Motor Sport Developments
- Type: Privately held company
- Industry: Motorsport Automotive engineering
- Founded: 22 November 1990
- Defunct: 27 June 2023
- Headquarters: Milton Keynes, England
- Key people: David Whitehead (owner, Managing Director)

= Motor Sport Developments =

Auto racing team and motorsport engineering company

Motor Sport Developments Limited (MSD) was an automotive engineering and motorsport company based in Milton Keynes in the United Kingdom.
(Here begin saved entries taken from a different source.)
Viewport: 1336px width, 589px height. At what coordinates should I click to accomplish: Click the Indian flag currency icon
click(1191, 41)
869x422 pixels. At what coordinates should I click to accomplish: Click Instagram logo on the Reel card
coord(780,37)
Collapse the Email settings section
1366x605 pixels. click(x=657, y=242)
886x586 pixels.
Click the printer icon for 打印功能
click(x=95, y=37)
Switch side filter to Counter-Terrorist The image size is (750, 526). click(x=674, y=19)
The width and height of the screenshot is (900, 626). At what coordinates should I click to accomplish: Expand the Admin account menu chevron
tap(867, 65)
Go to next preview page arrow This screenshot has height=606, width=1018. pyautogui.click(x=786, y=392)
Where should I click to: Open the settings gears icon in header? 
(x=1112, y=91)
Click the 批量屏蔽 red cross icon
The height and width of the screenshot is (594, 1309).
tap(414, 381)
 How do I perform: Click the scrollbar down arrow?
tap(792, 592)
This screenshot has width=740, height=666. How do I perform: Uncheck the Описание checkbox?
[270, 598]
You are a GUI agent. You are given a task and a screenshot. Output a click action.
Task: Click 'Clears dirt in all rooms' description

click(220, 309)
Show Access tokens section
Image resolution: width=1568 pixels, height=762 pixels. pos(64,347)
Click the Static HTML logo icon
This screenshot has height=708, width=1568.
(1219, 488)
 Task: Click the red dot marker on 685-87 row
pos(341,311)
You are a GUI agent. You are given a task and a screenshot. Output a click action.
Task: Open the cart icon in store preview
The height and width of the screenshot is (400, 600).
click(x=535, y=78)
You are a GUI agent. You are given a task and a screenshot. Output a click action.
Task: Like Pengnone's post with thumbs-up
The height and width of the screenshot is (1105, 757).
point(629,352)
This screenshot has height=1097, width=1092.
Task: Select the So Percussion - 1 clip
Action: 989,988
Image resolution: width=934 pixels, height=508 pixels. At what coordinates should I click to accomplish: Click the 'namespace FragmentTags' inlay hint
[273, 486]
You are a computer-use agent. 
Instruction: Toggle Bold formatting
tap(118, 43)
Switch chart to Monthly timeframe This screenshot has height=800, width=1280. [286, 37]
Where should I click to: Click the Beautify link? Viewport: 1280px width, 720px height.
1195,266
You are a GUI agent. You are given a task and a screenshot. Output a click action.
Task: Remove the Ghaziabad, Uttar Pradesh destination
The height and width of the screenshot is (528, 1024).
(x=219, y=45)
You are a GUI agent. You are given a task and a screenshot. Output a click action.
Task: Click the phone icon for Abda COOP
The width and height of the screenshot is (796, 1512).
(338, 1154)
The company was responsible for running the Hyundai World Rally Team on behalf of Hyundai Motor Company between the years of 2000 and 2003, before an abrupt end to the program resulted in legal action between the two parties and near collapse of MSD.

== History ==

=== Rally ===
Hyundai Motor Sport first approached MSD to compete in the 2-litre Cup (also known as F2 or Formula 2) of the World Rally Championship in 1998 and 1999 using a Hyundai Coupe. The Group A kit-car was prepared by the company and entered into the cup with owner and managing director David Whitehead also assuming the role of Team Principal. Kenneth Eriksson was recruited to head the challenge, with Australian Wayne Bell also employed to contest 5 events. Bell finished 4th in class in the car's debut at the 1998 Rally Portugal. The team finished 5th and bottom of the cup standings at the end of 1998, and 2nd out of two teams in 1999.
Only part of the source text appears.